In this experiment, the construction and training process of the feedforward neural network was realized through numpy, and the derivation of mathematical theory was realized through code, which deepened the understanding of the neural network. The ability to learn models before and after, combined with theoretical knowledge, has a lot to gain. According to the comparative analysis of the experimental results, the following experiences are obtained:
(1) As the number of network layers deepens and the number of neurons increases, the fitting ability of the model will become stronger.
(2) The convergence speed of the Sigmoid activation function is not as good as that of the Relu function. The reason should be that the two ends of the Sigmoid function are saturated, and the problem of gradient disappearance is prone to occur. The effect in this experiment is average.

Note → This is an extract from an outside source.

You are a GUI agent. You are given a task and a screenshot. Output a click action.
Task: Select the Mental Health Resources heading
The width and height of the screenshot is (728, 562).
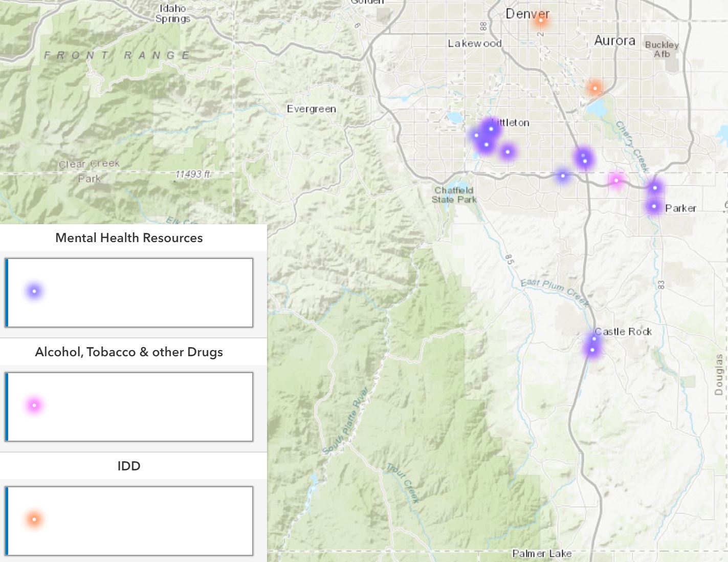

(3) The mini-batch gradient descent algorithm converges much faster than the batch gradient descent algorithm, and the accuracy of the model is higher.
(4) The comprehensive model adopts activation function, 3-layer neural network (2 hidden layers), and small batch gradient descent algorithm. The convergence speed of the model is fast, and it has basically converged when eopch is 20, and the accuracy rate is the highest. In the training set and 0.95358 and 0.9494 on the test set, respectively.

In the course of the experiment, we also encountered problems. When the neural network is deepened or the number of neurons is increased, the Softmax function of the output layer will overflow during calculation, but when inputting, the pixel value has been standardized. By consulting the data and and After discussion, the students found that it may be because the value of the weight initialization is large. With the increase of the number of neural network layers, the forward propagation continues to accumulate, resulting in a large final output value. After the exponential operation, the value is too large to cause overflow. The solution There are: reduce the initialization weight value and increase the learning rate appropriately, and make changes from the Softmax function calculation.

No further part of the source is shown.